Hi! Thanks for your detailed answer!
I pushed v2 regarding all the comments.


Четверг, 13 февраля 2020, 9:47 +03:00 от Konstantin Osipov <kostja.osipov@gmail.com>:

* sergepetrenko <sergepetrenko@tarantool.org> [20/02/13 09:34]:
> Fix replicaset.applier.vclock initialization issues: it wasn't
> initialized at all previously.

In the next line you say that you remove the initialization. What
do you mean here?

I changed both the commit and the commit message.

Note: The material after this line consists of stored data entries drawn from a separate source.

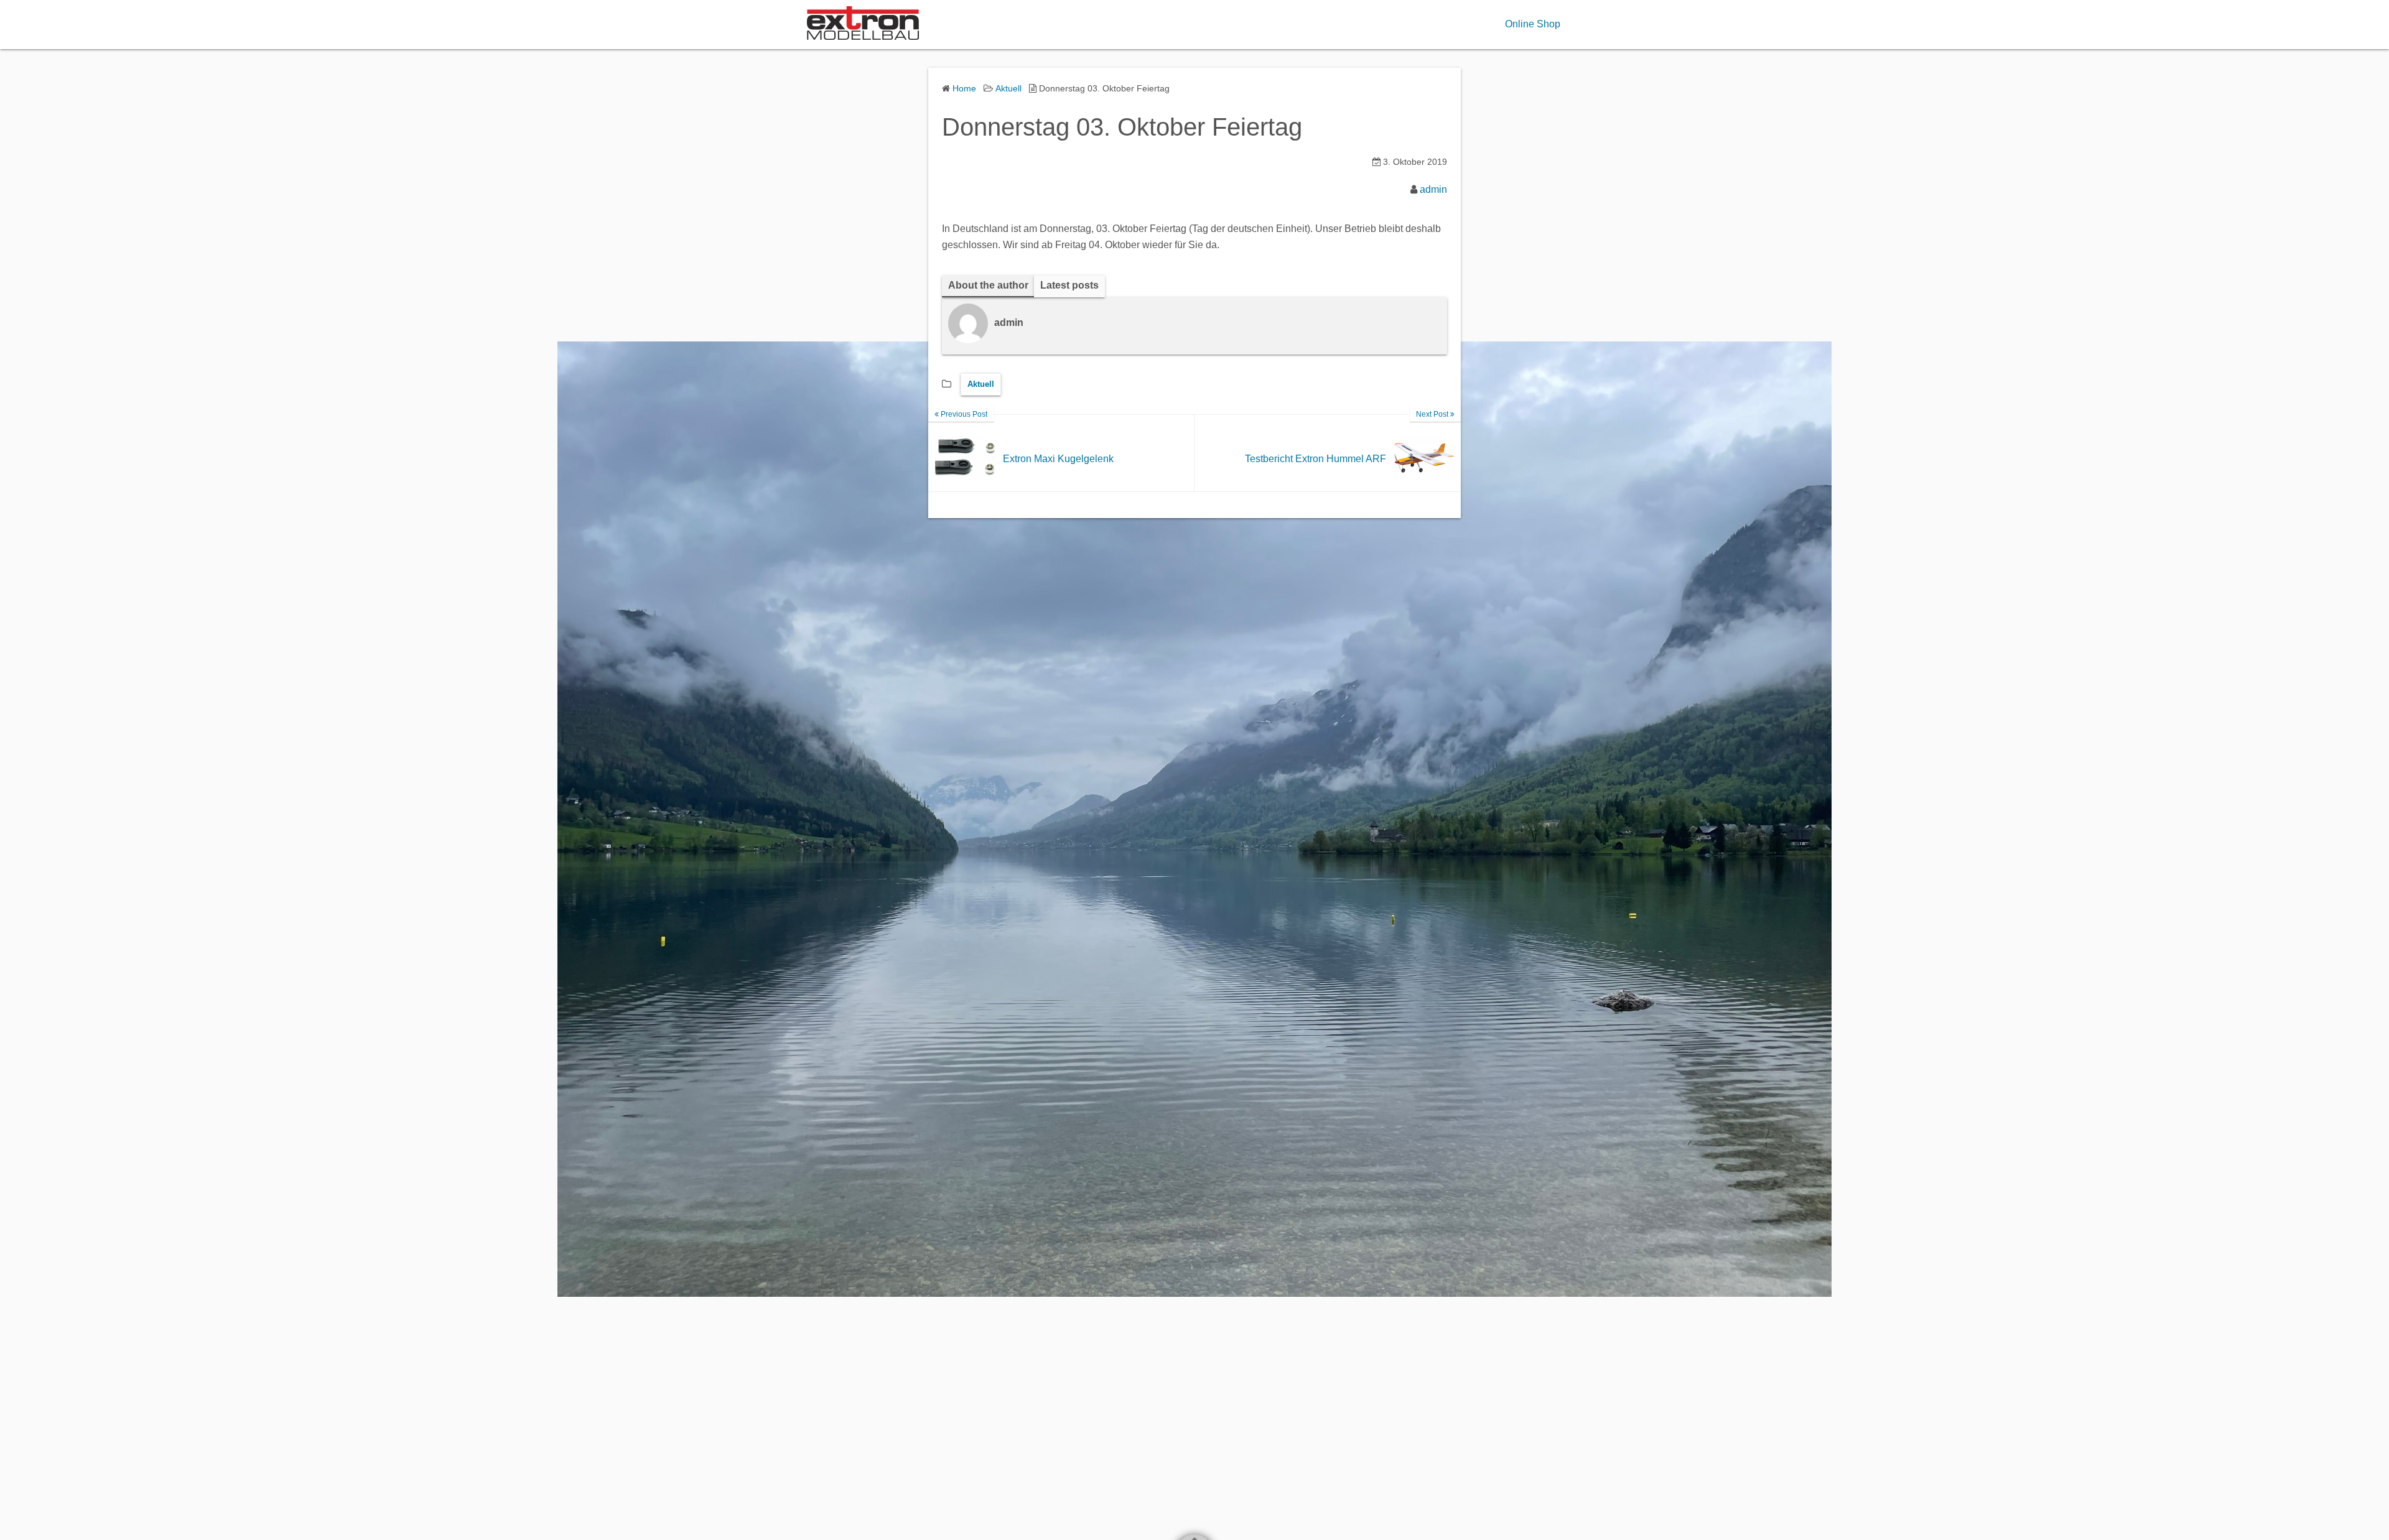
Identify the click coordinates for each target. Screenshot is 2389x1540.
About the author (988, 285)
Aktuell (980, 384)
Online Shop (1532, 24)
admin (1433, 189)
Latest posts (1069, 285)
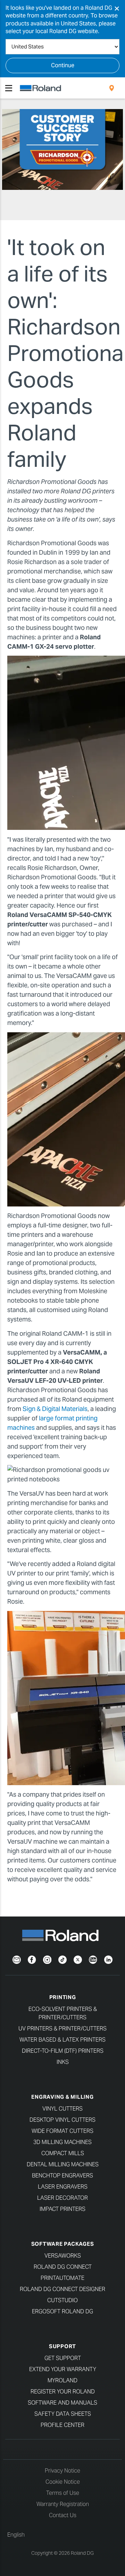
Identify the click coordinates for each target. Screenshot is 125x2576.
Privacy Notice (62, 2470)
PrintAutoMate (62, 2278)
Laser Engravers (63, 2186)
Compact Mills (62, 2153)
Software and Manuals (62, 2402)
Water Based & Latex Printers (62, 2039)
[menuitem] (111, 88)
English (16, 2534)
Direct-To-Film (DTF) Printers (62, 2050)
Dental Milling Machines (63, 2164)
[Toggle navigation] (8, 88)
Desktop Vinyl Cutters (62, 2119)
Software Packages (62, 2243)
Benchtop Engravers (62, 2175)
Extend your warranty (62, 2369)
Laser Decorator (62, 2197)
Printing (62, 1997)
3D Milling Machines (62, 2142)
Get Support (62, 2358)
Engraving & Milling (62, 2096)
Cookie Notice (62, 2481)
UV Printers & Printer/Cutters (62, 2028)
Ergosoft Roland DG (62, 2311)
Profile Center (62, 2425)
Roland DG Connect (63, 2266)
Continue (62, 65)
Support (62, 2346)
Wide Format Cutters (62, 2131)
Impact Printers (62, 2209)
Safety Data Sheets (62, 2413)
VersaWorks (62, 2255)
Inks (63, 2062)
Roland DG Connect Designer (62, 2289)
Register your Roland (63, 2391)
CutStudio (62, 2300)
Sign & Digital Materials (55, 1409)
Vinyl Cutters (62, 2108)
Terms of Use (62, 2493)
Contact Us (62, 2515)
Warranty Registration (62, 2504)
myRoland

> Moreover, there is no valid point in code
> to initialize it, since it may get stale right away if new entries are
> written to WAL.

Well, it reflects the state of the wal *as seen by* the set of
appliers. This is stated in the comment. So it doesn't have to
reflect local changes.

I see.


> So, check for both applier and replicaset vclocks.
> The greater one protects the instance from applying the rows it has
> already applied or has already scheduled to write.
> Also remove an unnecessary aplier vclock initialization from
> replication_init().

First of all, the race you describe applies to
local changes only. Yet you add the check for all replica ids.
This further obliterates this piece of code.

Ok, fixed.


Second, the core of the issue is a "hole" in vclock protection
enforced by latch_lock/latch_unlock. Basically the assumption that
latch_lock/latch_unlock has is that while a latch is locked, no
source can apply a transaction under this replica id. This, is
violated by the local WAL.

We used to skip all changes by local vclock id before in applier.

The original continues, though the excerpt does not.